I’m not alone in feeling that this is futile and patronizing. Other scientists are reacting the same way: ERV doesn’t like it, and Jerry Coyne is unimpressed. Ophelia Benson thinks it is superficial, and she’s right. The only people who think this is a winner of an idea are the rockstars of accommodationism, who’ve always been light on the substance anyway.

Try again, Geoffrey Beene. You’ll get praise for your work in popularizing science when you can let scientists shine by their own light, instead of merely reflecting the dim luster of a few remote stars.

P.T. Barnum was right

There’s a sucker born every minute, and you’ll never go broke underestimating the intelligence of the American public.

The Creation “Museum” is expanding and building a theme park. It’s simply a fact that Ken Ham’s Institution of Ignorance is doing business like gangbusters — it is well-attended and successful, has low-brow appeal, has negligible operating expenses (unlike a real museum), and is drawing in crowds of rubes and doing a great job of separating them from their money. I’m not at all surprised that Ham is rubbing his hands together and calculating new ways to fleece the flock; it’s what his kind does.

It’s a bit embarrassing having this gigantic, growing symbol of the failure of American education metastasizing in our midst, but it’s not their fault. The way we’ll fix it is not to shut down the stupid place, but to teach people that creationism is foolishness, so that Ham’s flock shrinks.

Otherwise, though, there’s also the hope that this may be a fatal attack of hubris. There have been other cases of evangelical Christians building theme parks, and they don’t end well. Balancing on that thin line between preachiness and fun isn’t easy, and I don’t think the thin-skinned and frighteningly dour Ken Ham can do it.

So, how did Hitchens do?

There was a debate in Toronto yesterday, between Christopher Hitchens and Tony Blair on whether religion is a force for good in the world, and I think readers here properly predicted the results: Hitchens was dynamic, clear, and forceful, while Blair was a simpering, weak, maker of feeble excuses.
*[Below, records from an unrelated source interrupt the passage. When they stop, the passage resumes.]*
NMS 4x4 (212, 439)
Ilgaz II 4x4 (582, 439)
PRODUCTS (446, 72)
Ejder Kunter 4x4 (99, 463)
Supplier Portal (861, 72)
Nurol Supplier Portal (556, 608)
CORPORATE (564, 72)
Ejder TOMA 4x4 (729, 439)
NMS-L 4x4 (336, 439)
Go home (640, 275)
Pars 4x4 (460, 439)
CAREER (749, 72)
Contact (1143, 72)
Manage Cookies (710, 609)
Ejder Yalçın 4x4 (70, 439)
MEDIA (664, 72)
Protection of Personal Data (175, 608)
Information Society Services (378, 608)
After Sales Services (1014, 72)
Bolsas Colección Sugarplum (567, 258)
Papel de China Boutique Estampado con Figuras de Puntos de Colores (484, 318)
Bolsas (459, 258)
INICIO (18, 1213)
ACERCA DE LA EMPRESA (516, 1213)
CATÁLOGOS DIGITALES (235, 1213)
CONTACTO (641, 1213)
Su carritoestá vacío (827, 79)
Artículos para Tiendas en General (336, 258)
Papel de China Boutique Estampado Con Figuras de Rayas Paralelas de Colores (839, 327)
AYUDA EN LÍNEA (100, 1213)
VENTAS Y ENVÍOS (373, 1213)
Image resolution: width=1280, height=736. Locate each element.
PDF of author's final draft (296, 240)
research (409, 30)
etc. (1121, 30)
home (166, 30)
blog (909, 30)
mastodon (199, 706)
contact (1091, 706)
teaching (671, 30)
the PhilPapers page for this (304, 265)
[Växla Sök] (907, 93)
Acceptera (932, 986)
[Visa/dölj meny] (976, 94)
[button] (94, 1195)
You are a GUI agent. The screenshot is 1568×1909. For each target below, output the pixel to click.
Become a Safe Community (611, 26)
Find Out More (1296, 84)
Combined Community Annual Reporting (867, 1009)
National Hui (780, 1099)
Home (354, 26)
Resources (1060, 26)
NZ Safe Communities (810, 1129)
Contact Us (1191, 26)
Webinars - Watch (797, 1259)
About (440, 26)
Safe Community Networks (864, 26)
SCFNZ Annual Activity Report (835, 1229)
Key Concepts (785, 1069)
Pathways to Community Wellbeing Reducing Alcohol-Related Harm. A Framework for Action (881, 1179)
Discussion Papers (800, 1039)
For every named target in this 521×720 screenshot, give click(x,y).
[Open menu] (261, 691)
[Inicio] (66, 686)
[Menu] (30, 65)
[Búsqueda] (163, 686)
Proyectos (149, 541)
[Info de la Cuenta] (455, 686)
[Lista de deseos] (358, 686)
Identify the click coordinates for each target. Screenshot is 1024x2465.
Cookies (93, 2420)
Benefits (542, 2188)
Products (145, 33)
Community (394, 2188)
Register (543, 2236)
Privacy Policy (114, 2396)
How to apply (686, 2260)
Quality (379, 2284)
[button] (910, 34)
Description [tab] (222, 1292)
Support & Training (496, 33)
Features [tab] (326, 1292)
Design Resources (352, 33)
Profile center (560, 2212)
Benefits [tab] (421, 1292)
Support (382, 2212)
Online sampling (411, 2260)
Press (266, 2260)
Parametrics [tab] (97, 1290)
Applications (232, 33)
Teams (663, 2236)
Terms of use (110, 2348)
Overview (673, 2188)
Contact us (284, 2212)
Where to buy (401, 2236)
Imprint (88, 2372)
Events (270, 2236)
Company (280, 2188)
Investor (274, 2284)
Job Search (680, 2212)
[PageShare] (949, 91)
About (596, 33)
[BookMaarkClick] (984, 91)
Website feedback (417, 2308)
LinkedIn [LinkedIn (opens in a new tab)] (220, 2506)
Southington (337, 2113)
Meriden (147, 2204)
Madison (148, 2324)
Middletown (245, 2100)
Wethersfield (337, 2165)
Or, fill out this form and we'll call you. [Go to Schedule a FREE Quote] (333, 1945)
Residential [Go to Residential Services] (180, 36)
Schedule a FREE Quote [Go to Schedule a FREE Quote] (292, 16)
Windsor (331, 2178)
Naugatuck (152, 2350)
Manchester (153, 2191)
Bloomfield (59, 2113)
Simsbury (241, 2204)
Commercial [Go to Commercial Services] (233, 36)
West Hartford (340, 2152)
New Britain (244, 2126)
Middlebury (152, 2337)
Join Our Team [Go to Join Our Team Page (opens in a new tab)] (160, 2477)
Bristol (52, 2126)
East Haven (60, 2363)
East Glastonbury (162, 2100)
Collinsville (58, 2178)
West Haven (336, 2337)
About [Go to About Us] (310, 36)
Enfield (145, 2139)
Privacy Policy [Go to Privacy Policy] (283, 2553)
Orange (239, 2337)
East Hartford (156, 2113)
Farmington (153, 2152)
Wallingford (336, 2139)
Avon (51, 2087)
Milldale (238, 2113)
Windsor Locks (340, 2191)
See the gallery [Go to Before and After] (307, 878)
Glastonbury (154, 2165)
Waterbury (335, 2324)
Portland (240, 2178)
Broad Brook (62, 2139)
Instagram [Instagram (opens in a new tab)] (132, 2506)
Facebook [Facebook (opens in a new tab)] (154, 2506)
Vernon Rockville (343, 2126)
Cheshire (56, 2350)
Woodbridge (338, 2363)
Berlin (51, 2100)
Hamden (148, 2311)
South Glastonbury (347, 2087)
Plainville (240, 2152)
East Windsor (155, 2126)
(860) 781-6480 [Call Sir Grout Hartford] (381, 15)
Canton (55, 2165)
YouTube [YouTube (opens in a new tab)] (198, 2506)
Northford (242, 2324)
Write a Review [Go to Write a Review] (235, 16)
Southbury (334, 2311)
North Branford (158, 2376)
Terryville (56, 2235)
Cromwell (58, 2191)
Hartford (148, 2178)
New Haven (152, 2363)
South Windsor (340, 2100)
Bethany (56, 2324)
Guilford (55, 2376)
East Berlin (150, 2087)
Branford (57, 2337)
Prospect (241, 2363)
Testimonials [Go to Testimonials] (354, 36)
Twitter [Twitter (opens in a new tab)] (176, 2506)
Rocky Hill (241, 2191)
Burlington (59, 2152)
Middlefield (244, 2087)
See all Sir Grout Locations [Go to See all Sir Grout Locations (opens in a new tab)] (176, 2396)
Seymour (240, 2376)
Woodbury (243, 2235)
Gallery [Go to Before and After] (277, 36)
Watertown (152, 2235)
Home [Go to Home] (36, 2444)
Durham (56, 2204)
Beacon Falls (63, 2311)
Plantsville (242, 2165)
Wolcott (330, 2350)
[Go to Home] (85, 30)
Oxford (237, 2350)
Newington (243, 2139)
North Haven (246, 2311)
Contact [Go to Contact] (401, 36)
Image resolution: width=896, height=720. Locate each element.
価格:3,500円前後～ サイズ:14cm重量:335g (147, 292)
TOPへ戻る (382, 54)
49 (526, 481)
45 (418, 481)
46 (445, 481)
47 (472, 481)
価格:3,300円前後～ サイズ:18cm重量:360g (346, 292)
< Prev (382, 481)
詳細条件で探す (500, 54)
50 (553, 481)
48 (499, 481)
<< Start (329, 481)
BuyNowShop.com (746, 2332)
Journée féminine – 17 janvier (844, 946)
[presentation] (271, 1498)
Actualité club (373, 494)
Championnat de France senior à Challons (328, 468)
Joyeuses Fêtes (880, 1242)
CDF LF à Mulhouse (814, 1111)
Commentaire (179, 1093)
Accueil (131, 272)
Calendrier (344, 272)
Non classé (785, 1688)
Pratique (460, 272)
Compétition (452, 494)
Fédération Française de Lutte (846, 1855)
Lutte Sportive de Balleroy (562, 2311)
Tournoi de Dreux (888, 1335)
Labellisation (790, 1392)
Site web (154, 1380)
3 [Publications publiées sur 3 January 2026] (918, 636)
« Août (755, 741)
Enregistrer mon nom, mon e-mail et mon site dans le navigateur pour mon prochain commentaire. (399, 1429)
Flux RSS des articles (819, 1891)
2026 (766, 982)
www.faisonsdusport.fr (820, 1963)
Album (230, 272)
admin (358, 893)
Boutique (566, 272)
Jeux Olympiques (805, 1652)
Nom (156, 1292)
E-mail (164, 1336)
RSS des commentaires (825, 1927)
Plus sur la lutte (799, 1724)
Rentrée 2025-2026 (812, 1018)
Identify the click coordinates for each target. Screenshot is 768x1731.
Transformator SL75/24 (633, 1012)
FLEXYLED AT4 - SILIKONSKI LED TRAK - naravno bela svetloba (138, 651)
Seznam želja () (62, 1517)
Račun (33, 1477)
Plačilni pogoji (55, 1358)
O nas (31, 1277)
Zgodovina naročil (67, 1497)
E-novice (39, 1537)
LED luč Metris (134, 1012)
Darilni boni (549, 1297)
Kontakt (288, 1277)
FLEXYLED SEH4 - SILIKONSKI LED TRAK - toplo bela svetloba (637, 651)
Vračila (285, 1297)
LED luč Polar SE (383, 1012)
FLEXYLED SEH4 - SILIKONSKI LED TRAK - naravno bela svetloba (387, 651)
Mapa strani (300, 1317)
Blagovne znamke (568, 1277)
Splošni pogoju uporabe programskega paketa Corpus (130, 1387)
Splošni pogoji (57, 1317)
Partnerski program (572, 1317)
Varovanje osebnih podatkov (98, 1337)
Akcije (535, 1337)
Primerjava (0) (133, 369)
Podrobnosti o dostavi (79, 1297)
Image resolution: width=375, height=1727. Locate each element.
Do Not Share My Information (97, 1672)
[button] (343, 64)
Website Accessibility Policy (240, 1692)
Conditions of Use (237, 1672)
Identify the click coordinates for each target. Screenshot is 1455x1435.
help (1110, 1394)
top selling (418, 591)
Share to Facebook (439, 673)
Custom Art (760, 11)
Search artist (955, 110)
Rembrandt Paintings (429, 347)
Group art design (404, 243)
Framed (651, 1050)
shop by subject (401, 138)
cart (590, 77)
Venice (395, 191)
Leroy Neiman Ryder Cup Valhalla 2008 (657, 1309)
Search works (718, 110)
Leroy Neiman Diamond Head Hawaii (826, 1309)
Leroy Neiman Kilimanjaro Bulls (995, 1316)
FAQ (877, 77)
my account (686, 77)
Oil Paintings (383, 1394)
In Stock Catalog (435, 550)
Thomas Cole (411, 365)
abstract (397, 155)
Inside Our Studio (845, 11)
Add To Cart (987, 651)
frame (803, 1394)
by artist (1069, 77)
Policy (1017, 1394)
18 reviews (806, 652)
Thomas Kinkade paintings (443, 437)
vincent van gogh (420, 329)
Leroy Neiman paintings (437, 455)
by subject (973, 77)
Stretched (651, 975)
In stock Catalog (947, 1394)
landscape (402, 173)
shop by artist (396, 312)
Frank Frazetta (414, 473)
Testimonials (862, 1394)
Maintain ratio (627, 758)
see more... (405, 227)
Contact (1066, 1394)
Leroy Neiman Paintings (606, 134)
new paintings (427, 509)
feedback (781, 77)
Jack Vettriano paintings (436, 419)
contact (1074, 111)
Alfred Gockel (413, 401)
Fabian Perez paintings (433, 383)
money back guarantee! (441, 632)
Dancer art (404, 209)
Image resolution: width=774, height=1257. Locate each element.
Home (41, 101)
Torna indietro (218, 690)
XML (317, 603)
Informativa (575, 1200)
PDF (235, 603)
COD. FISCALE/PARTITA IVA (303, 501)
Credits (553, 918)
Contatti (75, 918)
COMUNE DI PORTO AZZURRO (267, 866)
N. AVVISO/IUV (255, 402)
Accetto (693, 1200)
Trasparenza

It is resolved: religion is wrong and evil.

You can get full accounts from the BBC, the Guardian, and the New Humanist.

From the crazy part of Minnesota

Minnesota State Representative Tom Hackbarth is a Republican. How can you tell? By his deranged behavior.

A security guard at a St. Paul Planned Parenthood clinic called the cops last week after he spotted a Republican state lawmaker with a loaded gun in the parking lot. But the pol says he was only “checking on” his online girlfriend, who he thought may be on a date with another man — a claim police have not been able to corroborate because the man did not have a phone number or address for the woman.

Because that’s how married (but putatively in the midst of a divorce) Republicans look for their girlfriends: by hanging out in Planned Parenthood parking lots with a gun. It’s totally charming that he didn’t know her address and phone number, since they were just “online” friends — I guess he was just bringin’ the real by stalking her with a gun.

I am really amused by his disclaimer.

“I was not a jealous boyfriend,” he said. “I was just trying to check up on her. It’s totally a misunderstanding.”

Yeah. Just checking. With a gun. That’s how we all monitor our wimmin.

Are you surprised that his district overlaps with Michele Bachmann’s?